━━━ SOURCE RECORDS

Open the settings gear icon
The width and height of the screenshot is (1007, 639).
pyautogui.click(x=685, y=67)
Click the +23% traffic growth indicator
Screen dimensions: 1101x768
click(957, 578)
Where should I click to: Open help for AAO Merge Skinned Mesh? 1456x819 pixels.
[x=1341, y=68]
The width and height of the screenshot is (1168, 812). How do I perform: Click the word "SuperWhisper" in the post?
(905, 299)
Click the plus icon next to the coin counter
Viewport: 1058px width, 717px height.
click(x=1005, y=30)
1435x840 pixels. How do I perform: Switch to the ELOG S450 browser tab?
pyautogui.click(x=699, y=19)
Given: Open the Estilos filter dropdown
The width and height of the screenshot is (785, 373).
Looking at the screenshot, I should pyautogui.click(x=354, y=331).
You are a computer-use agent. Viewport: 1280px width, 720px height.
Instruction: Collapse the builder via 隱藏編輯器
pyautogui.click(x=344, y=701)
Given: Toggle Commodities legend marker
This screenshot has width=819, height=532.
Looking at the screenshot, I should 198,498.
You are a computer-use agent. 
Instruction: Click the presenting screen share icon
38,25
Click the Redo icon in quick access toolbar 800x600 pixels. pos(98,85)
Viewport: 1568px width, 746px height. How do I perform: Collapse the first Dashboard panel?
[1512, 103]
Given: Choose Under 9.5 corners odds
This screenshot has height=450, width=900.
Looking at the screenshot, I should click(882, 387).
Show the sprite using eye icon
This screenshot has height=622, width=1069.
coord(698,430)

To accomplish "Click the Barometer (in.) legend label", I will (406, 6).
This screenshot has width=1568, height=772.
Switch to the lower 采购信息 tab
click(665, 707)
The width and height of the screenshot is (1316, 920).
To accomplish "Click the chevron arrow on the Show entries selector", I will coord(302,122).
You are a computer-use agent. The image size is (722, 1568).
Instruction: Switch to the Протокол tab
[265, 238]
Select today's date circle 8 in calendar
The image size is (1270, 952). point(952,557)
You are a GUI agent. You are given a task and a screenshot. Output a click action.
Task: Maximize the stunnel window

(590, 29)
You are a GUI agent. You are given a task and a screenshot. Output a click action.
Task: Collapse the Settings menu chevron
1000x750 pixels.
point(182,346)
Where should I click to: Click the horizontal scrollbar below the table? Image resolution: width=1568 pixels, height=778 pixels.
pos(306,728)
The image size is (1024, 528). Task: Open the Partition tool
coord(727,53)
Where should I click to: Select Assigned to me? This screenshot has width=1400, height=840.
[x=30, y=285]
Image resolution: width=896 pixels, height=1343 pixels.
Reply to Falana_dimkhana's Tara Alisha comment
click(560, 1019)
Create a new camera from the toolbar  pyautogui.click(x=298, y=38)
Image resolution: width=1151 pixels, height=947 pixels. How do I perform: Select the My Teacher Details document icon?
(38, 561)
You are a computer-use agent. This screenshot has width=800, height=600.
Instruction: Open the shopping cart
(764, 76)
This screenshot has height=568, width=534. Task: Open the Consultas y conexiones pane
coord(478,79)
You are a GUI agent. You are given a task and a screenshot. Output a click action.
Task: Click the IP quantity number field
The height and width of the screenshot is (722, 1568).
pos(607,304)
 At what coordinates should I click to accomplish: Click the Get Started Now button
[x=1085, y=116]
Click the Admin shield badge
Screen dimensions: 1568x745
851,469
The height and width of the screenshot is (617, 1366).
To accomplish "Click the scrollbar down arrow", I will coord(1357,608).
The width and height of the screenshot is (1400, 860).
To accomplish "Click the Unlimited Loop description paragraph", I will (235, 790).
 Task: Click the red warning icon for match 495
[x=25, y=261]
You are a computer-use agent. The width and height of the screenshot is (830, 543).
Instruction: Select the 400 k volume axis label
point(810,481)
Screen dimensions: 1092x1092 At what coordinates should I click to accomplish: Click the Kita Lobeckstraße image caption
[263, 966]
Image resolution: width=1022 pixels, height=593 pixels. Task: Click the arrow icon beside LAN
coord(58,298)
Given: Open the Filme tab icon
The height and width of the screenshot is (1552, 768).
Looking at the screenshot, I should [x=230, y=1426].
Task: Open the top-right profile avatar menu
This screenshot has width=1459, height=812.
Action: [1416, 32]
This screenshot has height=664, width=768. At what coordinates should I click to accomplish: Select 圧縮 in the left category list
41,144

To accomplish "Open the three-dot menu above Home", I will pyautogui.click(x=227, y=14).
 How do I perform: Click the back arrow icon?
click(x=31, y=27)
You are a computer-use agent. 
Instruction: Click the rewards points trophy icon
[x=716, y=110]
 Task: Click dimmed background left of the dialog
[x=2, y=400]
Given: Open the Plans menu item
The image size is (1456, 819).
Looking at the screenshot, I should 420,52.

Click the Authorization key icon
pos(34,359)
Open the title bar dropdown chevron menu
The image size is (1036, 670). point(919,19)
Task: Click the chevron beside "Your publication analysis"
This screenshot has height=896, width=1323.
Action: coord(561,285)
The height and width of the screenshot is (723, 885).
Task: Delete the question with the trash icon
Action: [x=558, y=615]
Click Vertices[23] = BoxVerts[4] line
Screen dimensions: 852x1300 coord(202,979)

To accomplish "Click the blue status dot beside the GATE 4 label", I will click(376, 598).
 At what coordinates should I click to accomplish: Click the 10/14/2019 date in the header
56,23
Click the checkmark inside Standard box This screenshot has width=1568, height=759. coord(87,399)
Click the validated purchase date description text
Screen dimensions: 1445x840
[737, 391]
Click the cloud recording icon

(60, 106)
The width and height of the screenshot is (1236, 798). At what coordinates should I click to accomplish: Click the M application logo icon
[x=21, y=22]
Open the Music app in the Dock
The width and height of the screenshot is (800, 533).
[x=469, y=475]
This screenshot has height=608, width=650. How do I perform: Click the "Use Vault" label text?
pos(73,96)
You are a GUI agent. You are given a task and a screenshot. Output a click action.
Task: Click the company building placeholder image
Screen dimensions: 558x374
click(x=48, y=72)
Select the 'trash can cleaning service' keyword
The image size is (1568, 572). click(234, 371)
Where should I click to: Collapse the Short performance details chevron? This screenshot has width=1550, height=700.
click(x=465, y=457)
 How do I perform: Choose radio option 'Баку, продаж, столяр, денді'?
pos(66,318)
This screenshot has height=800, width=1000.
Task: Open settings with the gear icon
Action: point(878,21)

━━━━━━

*YOUR TASK*
The full set of entries must be transcribed exactly.

*WORKED SOLUTION*
Open the settings gear icon
The width and height of the screenshot is (1007, 639).
pyautogui.click(x=685, y=67)
Click the +23% traffic growth indicator
Screen dimensions: 1101x768
click(957, 578)
Where should I click to: Open help for AAO Merge Skinned Mesh? 1456x819 pixels.
[x=1341, y=68]
The width and height of the screenshot is (1168, 812). How do I perform: Click the word "SuperWhisper" in the post?
(905, 299)
Click the plus icon next to the coin counter
Viewport: 1058px width, 717px height.
click(x=1005, y=30)
1435x840 pixels. How do I perform: Switch to the ELOG S450 browser tab?
pyautogui.click(x=699, y=19)
Given: Open the Estilos filter dropdown
The width and height of the screenshot is (785, 373).
Looking at the screenshot, I should pyautogui.click(x=354, y=331).
You are a computer-use agent. Viewport: 1280px width, 720px height.
Instruction: Collapse the builder via 隱藏編輯器
pyautogui.click(x=344, y=701)
Given: Toggle Commodities legend marker
This screenshot has width=819, height=532.
Looking at the screenshot, I should 198,498.
You are a computer-use agent. 
Instruction: Click the presenting screen share icon
38,25
Click the Redo icon in quick access toolbar 800x600 pixels. pos(98,85)
Viewport: 1568px width, 746px height. How do I perform: Collapse the first Dashboard panel?
[1512, 103]
Given: Choose Under 9.5 corners odds
This screenshot has height=450, width=900.
Looking at the screenshot, I should click(882, 387).
Show the sprite using eye icon
This screenshot has height=622, width=1069.
coord(698,430)

To accomplish "Click the Barometer (in.) legend label", I will (406, 6).
This screenshot has width=1568, height=772.
Switch to the lower 采购信息 tab
click(665, 707)
The width and height of the screenshot is (1316, 920).
To accomplish "Click the chevron arrow on the Show entries selector", I will coord(302,122).
You are a computer-use agent. The image size is (722, 1568).
Instruction: Switch to the Протокол tab
[265, 238]
Select today's date circle 8 in calendar
The image size is (1270, 952). point(952,557)
You are a GUI agent. You are given a task and a screenshot. Output a click action.
Task: Maximize the stunnel window

(590, 29)
You are a GUI agent. You are given a task and a screenshot. Output a click action.
Task: Collapse the Settings menu chevron
1000x750 pixels.
point(182,346)
Where should I click to: Click the horizontal scrollbar below the table? Image resolution: width=1568 pixels, height=778 pixels.
pos(306,728)
The image size is (1024, 528). Task: Open the Partition tool
coord(727,53)
Where should I click to: Select Assigned to me? This screenshot has width=1400, height=840.
[x=30, y=285]
Image resolution: width=896 pixels, height=1343 pixels.
Reply to Falana_dimkhana's Tara Alisha comment
click(560, 1019)
Create a new camera from the toolbar  pyautogui.click(x=298, y=38)
Image resolution: width=1151 pixels, height=947 pixels. How do I perform: Select the My Teacher Details document icon?
(38, 561)
You are a computer-use agent. This screenshot has width=800, height=600.
Instruction: Open the shopping cart
(764, 76)
This screenshot has height=568, width=534. Task: Open the Consultas y conexiones pane
coord(478,79)
You are a GUI agent. You are given a task and a screenshot. Output a click action.
Task: Click the IP quantity number field
The height and width of the screenshot is (722, 1568).
pos(607,304)
 At what coordinates should I click to accomplish: Click the Get Started Now button
[x=1085, y=116]
Click the Admin shield badge
Screen dimensions: 1568x745
851,469
The height and width of the screenshot is (617, 1366).
To accomplish "Click the scrollbar down arrow", I will coord(1357,608).
The width and height of the screenshot is (1400, 860).
To accomplish "Click the Unlimited Loop description paragraph", I will (235, 790).
 Task: Click the red warning icon for match 495
[x=25, y=261]
You are a computer-use agent. The width and height of the screenshot is (830, 543).
Instruction: Select the 400 k volume axis label
point(810,481)
Screen dimensions: 1092x1092 At what coordinates should I click to accomplish: Click the Kita Lobeckstraße image caption
[263, 966]
Image resolution: width=1022 pixels, height=593 pixels. Task: Click the arrow icon beside LAN
coord(58,298)
Given: Open the Filme tab icon
The height and width of the screenshot is (1552, 768).
Looking at the screenshot, I should [x=230, y=1426].
Task: Open the top-right profile avatar menu
This screenshot has width=1459, height=812.
Action: [1416, 32]
This screenshot has height=664, width=768. At what coordinates should I click to accomplish: Select 圧縮 in the left category list
41,144

To accomplish "Open the three-dot menu above Home", I will pyautogui.click(x=227, y=14).
 How do I perform: Click the back arrow icon?
click(x=31, y=27)
You are a computer-use agent. 
Instruction: Click the rewards points trophy icon
[x=716, y=110]
 Task: Click dimmed background left of the dialog
[x=2, y=400]
Given: Open the Plans menu item
The image size is (1456, 819).
Looking at the screenshot, I should 420,52.

Click the Authorization key icon
pos(34,359)
Open the title bar dropdown chevron menu
The image size is (1036, 670). point(919,19)
Task: Click the chevron beside "Your publication analysis"
This screenshot has height=896, width=1323.
Action: coord(561,285)
The height and width of the screenshot is (723, 885).
Task: Delete the question with the trash icon
Action: [x=558, y=615]
Click Vertices[23] = BoxVerts[4] line
Screen dimensions: 852x1300 coord(202,979)

To accomplish "Click the blue status dot beside the GATE 4 label", I will click(376, 598).
 At what coordinates should I click to accomplish: Click the 10/14/2019 date in the header
56,23
Click the checkmark inside Standard box This screenshot has width=1568, height=759. coord(87,399)
Click the validated purchase date description text
Screen dimensions: 1445x840
[737, 391]
Click the cloud recording icon

(60, 106)
The width and height of the screenshot is (1236, 798). At what coordinates should I click to accomplish: Click the M application logo icon
[x=21, y=22]
Open the Music app in the Dock
The width and height of the screenshot is (800, 533).
[x=469, y=475]
This screenshot has height=608, width=650. How do I perform: Click the "Use Vault" label text?
pos(73,96)
You are a GUI agent. You are given a task and a screenshot. Output a click action.
Task: Click the company building placeholder image
Screen dimensions: 558x374
click(x=48, y=72)
Select the 'trash can cleaning service' keyword
The image size is (1568, 572). click(234, 371)
Where should I click to: Collapse the Short performance details chevron? This screenshot has width=1550, height=700.
click(x=465, y=457)
 How do I perform: Choose radio option 'Баку, продаж, столяр, денді'?
pos(66,318)
This screenshot has height=800, width=1000.
Task: Open settings with the gear icon
Action: point(878,21)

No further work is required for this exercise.